Elle s’adresse principalement aux patients présentant un SAS obstructif léger à modéré (IAH entre 5 et 30), une ronchopathie simple, ou une respiration buccale chronique. Elle est également indiquée chez les enfants avec anomalies myofonctionnelles et chez les patients souhaitant compléter un traitement par OAM ou PPC. Elle n’est pas adaptée aux SAS centraux ni aux SAS sévères en première intention.

Qui réalise la rééducation myofonctionnelle en pratique ?

En France, la rééducation myofonctionnelle oropharyngée est principalement conduite par des orthophonistes formés à la rééducation orofaciale et au sommeil, et par certains kinésithérapeutes spécialisés. Elle peut aussi être initiée et supervisée par un somnologue dans le cadre d’un programme structuré. Chez SomnoPlus, nous orientons vers des thérapeutes partenaires formés spécifiquement aux protocoles validés pour le SAS.

Combien de temps avant de voir des résultats ?

Les premiers effets sur le ronflement et la somnolence matinale sont souvent perceptibles dès 4 à 6 semaines de pratique régulière. La réduction objectivée de l’IAH est mesurée par polygraphie de contrôle à 3 mois. Les effets se maintiennent et peuvent continuer à s’améliorer au-delà de 6 mois chez les patients qui poursuivent une pratique régulière, même allégée.

La rééducation myofonctionnelle est-elle remboursée ?

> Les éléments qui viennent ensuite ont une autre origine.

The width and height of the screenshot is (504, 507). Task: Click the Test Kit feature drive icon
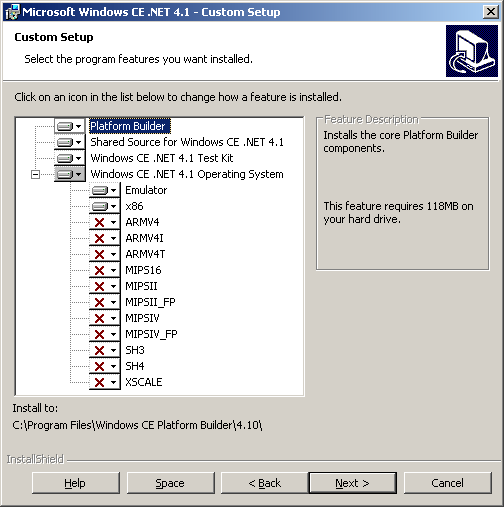point(65,158)
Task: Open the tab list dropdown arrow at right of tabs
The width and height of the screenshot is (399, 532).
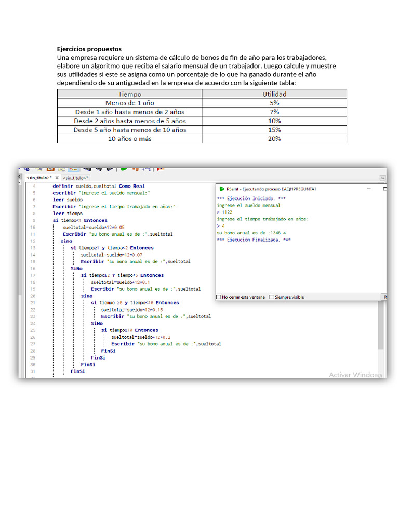Action: point(383,178)
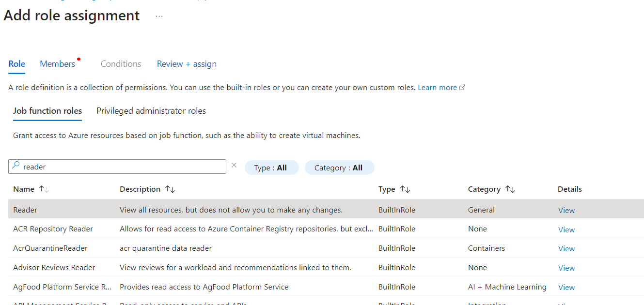Image resolution: width=644 pixels, height=305 pixels.
Task: Sort by Type column arrows
Action: pos(405,189)
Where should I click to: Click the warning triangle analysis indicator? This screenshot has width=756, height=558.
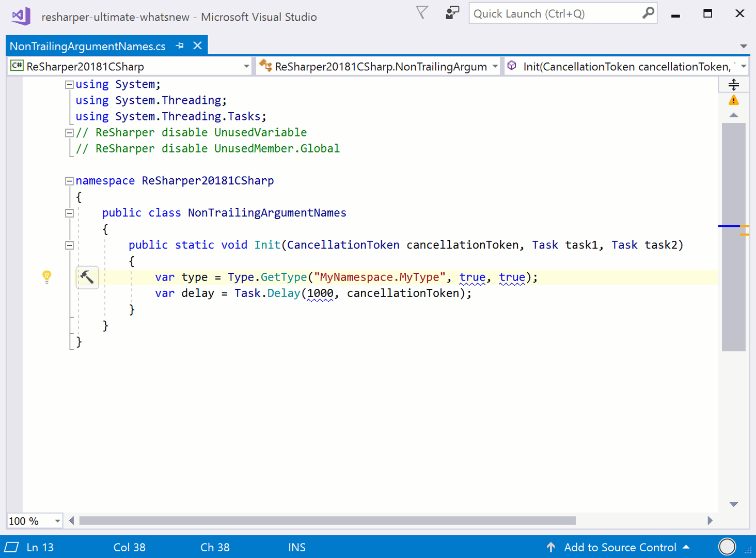coord(733,100)
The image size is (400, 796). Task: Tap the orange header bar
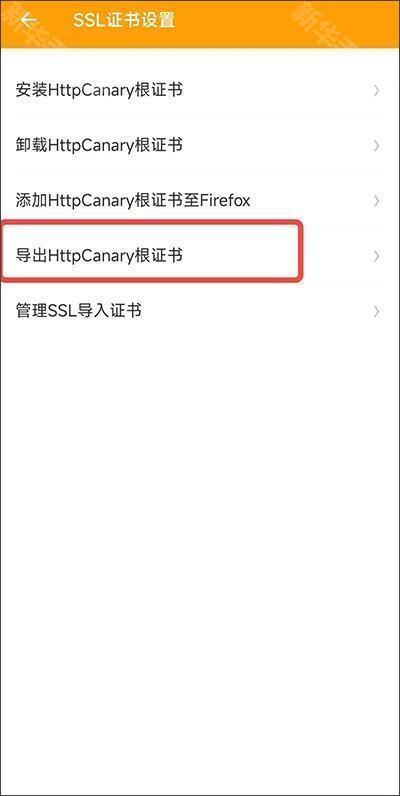pyautogui.click(x=200, y=24)
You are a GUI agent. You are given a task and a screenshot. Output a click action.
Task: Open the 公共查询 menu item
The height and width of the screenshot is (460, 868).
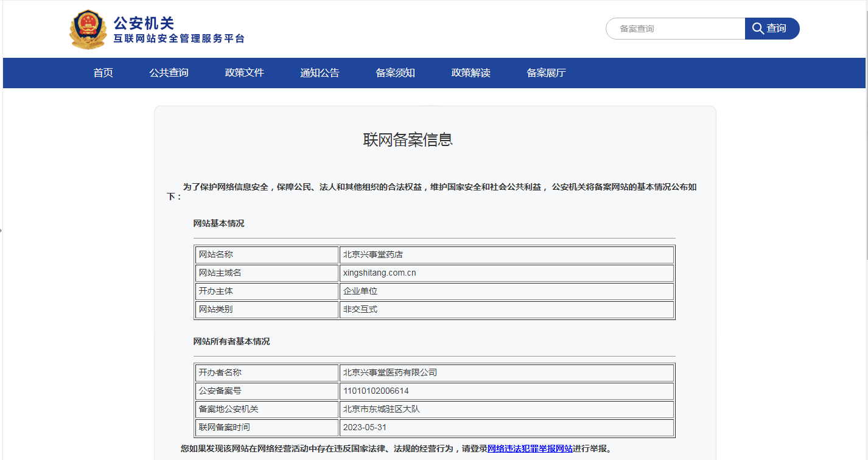click(x=169, y=73)
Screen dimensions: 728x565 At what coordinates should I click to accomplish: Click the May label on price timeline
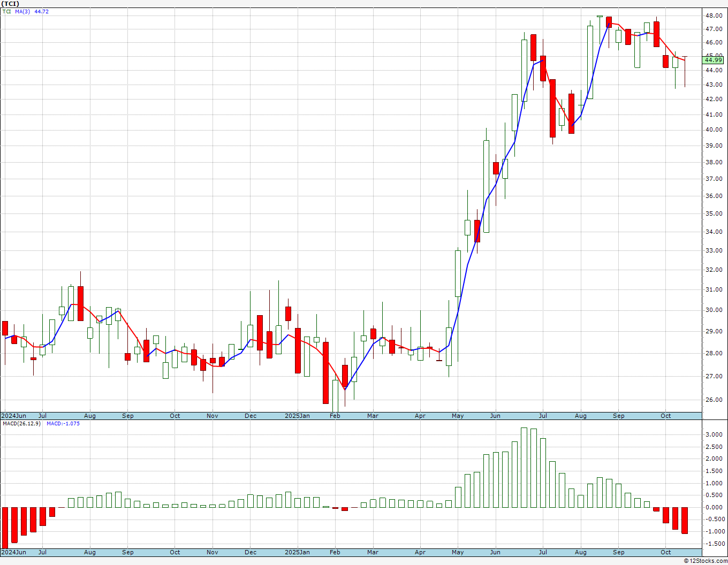point(458,416)
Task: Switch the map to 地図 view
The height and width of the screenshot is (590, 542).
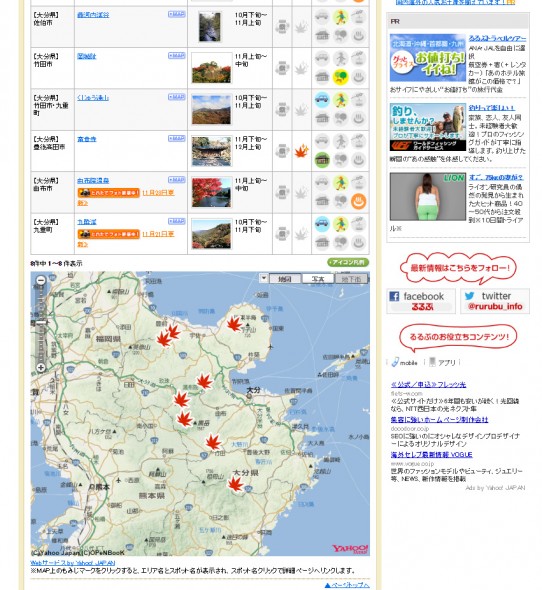Action: (285, 279)

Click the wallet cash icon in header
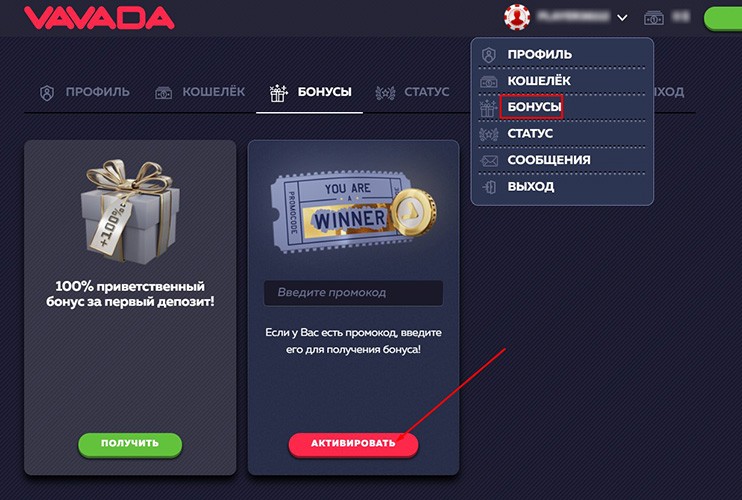click(x=654, y=18)
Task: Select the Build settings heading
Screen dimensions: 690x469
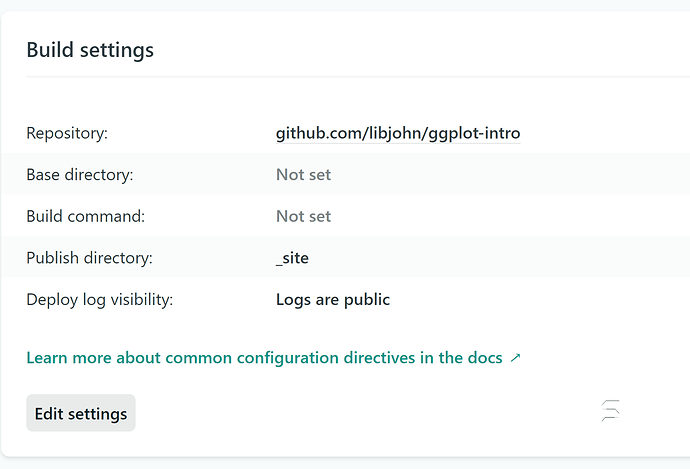Action: coord(90,50)
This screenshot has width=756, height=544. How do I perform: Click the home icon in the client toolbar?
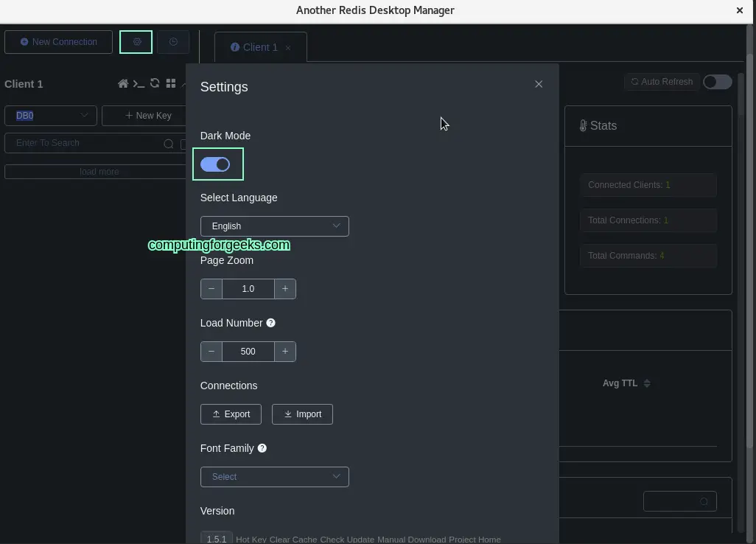[x=123, y=83]
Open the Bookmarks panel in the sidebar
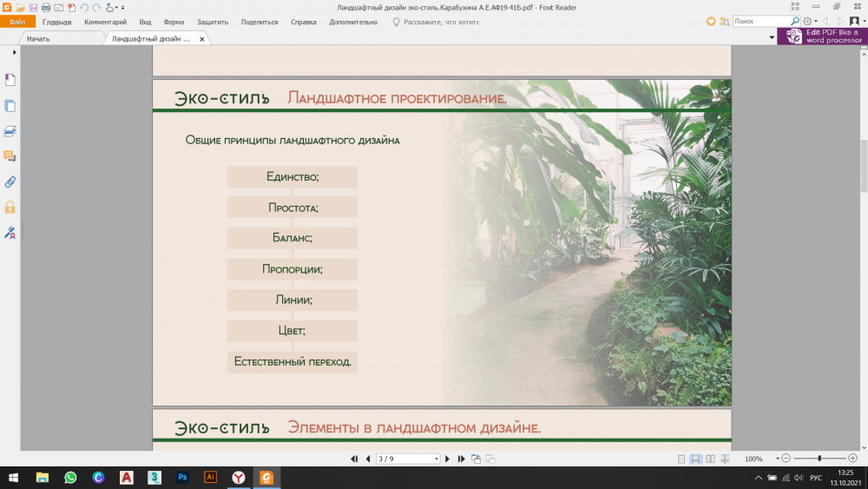This screenshot has width=868, height=489. coord(10,81)
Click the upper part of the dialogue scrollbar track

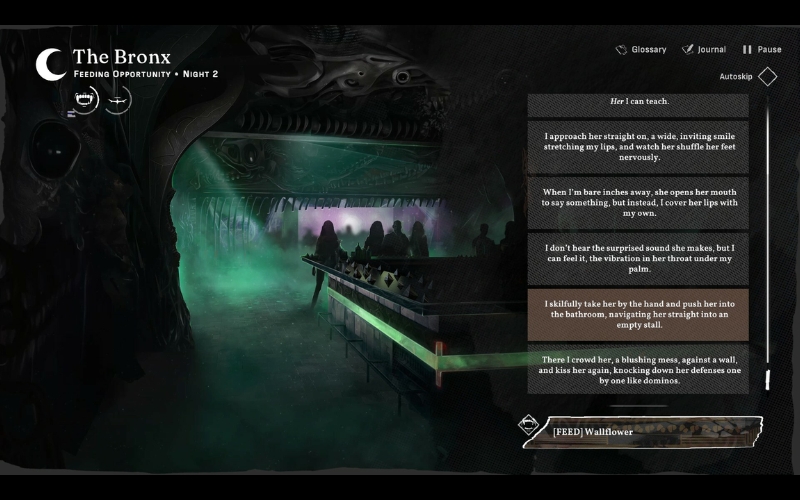click(767, 150)
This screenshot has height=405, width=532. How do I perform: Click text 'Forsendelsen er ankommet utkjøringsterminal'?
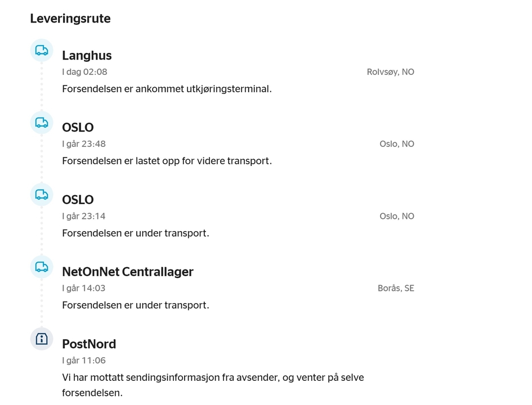click(166, 89)
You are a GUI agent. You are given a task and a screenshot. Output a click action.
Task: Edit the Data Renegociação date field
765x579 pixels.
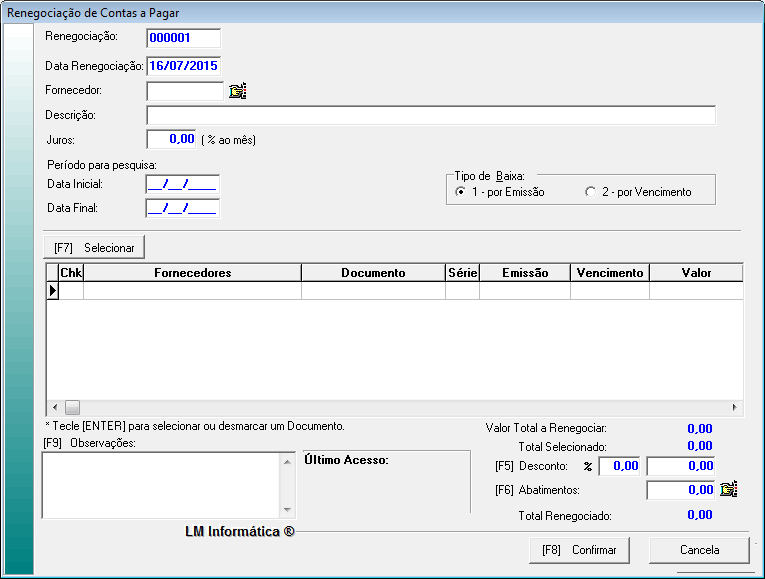(183, 66)
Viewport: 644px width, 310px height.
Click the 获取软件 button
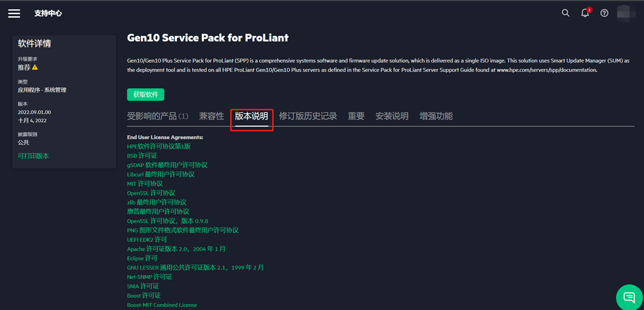(x=145, y=95)
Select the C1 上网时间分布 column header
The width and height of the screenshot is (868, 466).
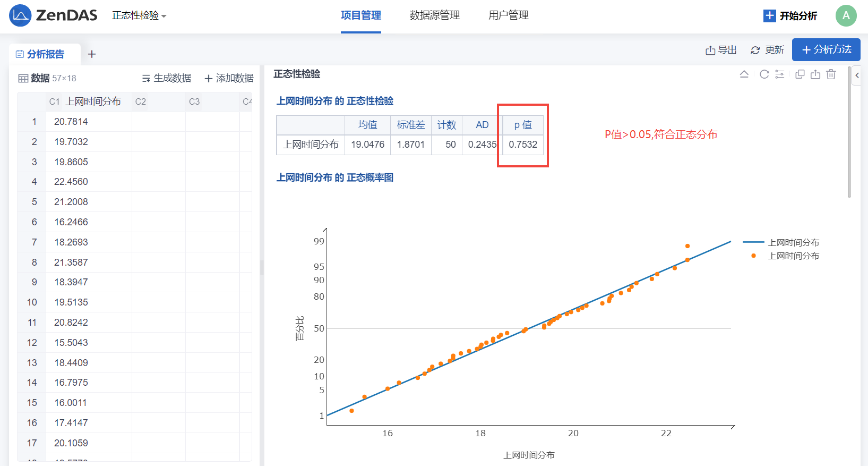click(88, 101)
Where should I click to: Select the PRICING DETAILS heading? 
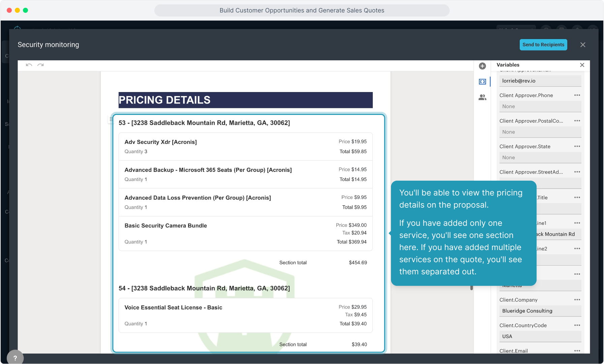click(245, 100)
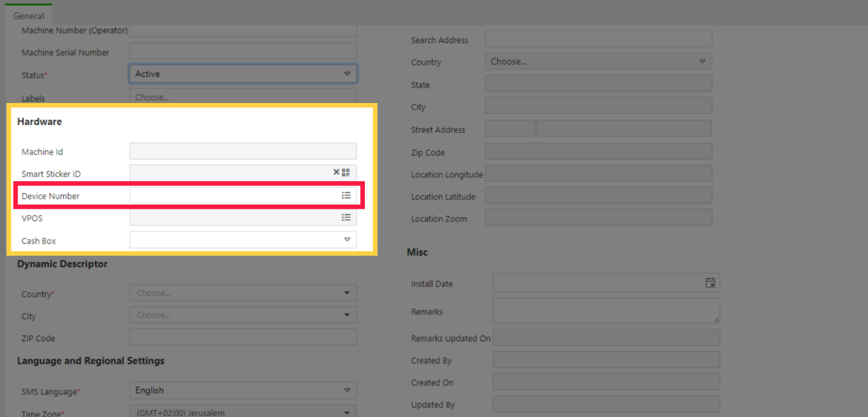
Task: Click the Zip Code field under location
Action: (x=598, y=152)
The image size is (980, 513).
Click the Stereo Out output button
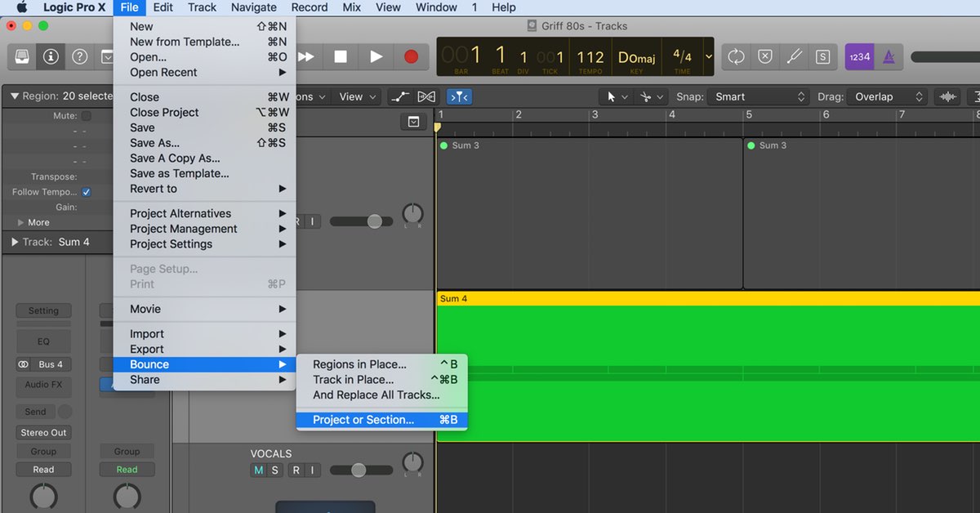[x=43, y=432]
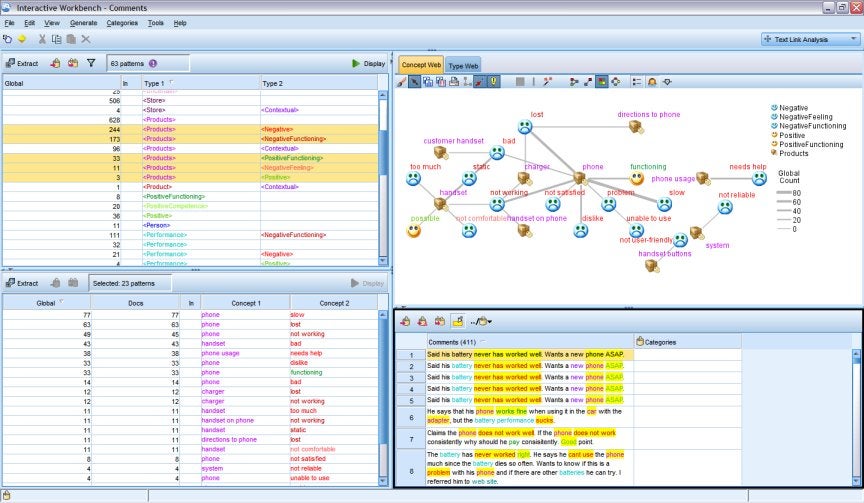Click the phone node in concept web
864x503 pixels.
coord(579,178)
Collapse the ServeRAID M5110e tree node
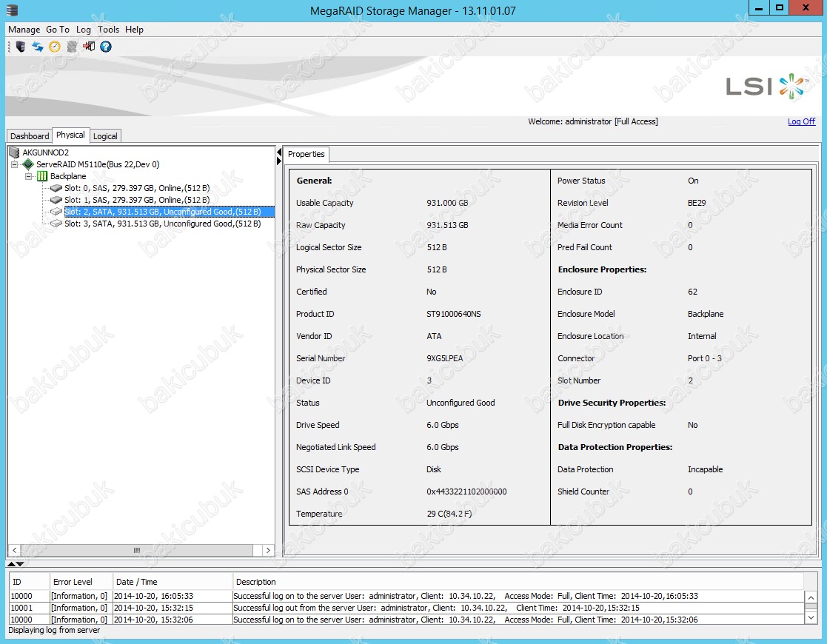 tap(16, 164)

Les séances d’orthophonie prescrites dans le cadre d’une rééducation orofaciale sont remboursées par l’Assurance maladie sur prescription médicale, dans les indications reconnues (troubles de la déglutition, respiration buccale, malocclusion). La prise en charge spécifique dans le cadre du SAS dépend du libellé de la prescription et de la cotation utilisée par l’orthophoniste. Une consultation préalable chez SomnoPlus permet d’orienter la prescription de façon optimale.

Jouer d'un instrument à vent aide-t-il vraiment contre les apnées ?

Oui, et ce n’est pas anecdotique. Une étude publiée dans le British Medical Journal a montré que la pratique régulière de la didgeridoo (instrument à vent australien requérant une technique de respiration circulaire) réduit significativement l’IAH et la somnolence diurne. Des effets similaires ont été documentés pour la pratique du chant choral et de certains instruments à anche. Ces activités sollicitent intensément les muscles pharyngés et palatins selon des mécanismes proches de la rééducation myofonctionnelle structurée. Elles ne remplacent pas un programme supervisé mais constituent un complément agréable et motivant.

La rééducation myofonctionnelle peut-elle remplacer la PPC ?

Pour un SAS léger à modéré bien sélectionné, elle peut constituer le traitement principal, à condition d’en vérifier l’efficacité par polygraphie de contrôle. Pour un SAS modéré à sévère, elle ne remplace pas la PPC ou l’OAM mais peut les compléter efficacement en réduisant la pression nécessaire ou en améliorant l’observance. La décision est toujours prise sur la base des données objectives de l’examen du sommeil, pas sur la seule amélioration subjective ressentie.